Positive predictive value (PPV) of the nomogram (probability for a patient with nomogram higher than 31%, of having one or more NSLN metastases).
Negative predictive value (NPV) of the nomogram (probability for a patient with nomogram lower than 31%, not to have metastatic NSLNs).
Results
The clinicopathologic variables of the examined population are summarized in Table 2.
Table 2.
Clinicopathologic variables of the examined population.
Histopathologic features (n = 141) | N of patients | Percent | Mean value | Standard deviation |
---|---|---|---|---|
Histology | ||||
Infiltrating ductal carcinoma (IDC) | 116 | 82.3% | ||
Infiltrating lobular carcinoma (ILC) | 21 | 14.9% | ||
Wide DCIS with microinfiltration | 4 | 2.8% | ||
Grading | ||||
G1 | 3 | 2.1% | ||
G2 | 95 | 67.4% | ||
G3 | 35 | 24.9% | ||
Unknown | 8 | 5.7% | ||
ER (%) | 87.5 | 27.3 | ||
>20% (positive) | 129 | 91.5% | ||
<20% (negative) | 12 | 8.5% | ||
PgR (%) | 56.7 | 39 | ||
>20% (positive) | 99 | 70.2% | ||
<20% (negative) | 42 | 29.8% | ||
HER2 | ||||
Negative | 125 | 88.7% | ||
Positive | 14 | 9.9% | ||
Unknown | 2 | 1.4% | ||
MIB1 (%) | 17.4 | 11.1 | ||
<20% (low) | 100 | 70.9% | ||
>20% (high) | 38 | 27.0% | ||
Unknown | 3 | 2.1% | ||
T (mm) | 21.1 | 14.3 | ||
Unknown | 1 |
Abbreviations: DCIS, ductal carcinoma in situ; ER, estrogen receptor; PgR, progesterone receptor; HER2, human epidermal growth factor receptor 2; MIB1, proliferation index.
The mean age of the population was 59.7 years.

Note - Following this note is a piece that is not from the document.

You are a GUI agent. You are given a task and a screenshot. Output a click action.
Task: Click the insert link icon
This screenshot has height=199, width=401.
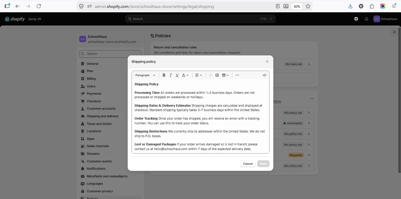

Standard deviation was 12.8.
Most of the patients were affected by infiltrating ductal carcinoma (82.3%). The second most common histotype was infiltrating lobular carcinoma (14.9%). The remaining cases (2.8%) were wide clusters of ductal carcinoma in situ (DCIS) with focal microinfiltration.
In most cases, tumor grading was moderately differentiated G2 (67.4%) or poorly differentiated G3 (24.9%).
Regarding hormonal receptors expression, most tumors were hormone responsive, both for estrogen (>20% in 91.5% of patients) and for progesterone (>20% in 70.2% of patients). Human epidermal growth factor receptorHER2 expression was negative in most patients (88.7%) and MIB1 was high (>20%) only in a minority of cases (27.0%). Mean tumor size was 21.1 mm with standard deviation of 14.3 mm.
About the variables regarding OSNA analysis of SLN (Table 3), 67 out of 141 patients had macrometastasis in the SLN (47.5%) while the remaining 74 patients had micrometastasis.
Table 3.
OSNA variables in the study population.
OSNA variables (n = 141) | N of patients | Percent |
---|---|---|
mRNA CK19 copy-number | ||
>5000 (macrometastasis) | 67 | 47.5% |
250-5000 (micrometastasis) | 74 | 52,5% |
Abbreviations: OSNA, one-step nucleic acid amplification.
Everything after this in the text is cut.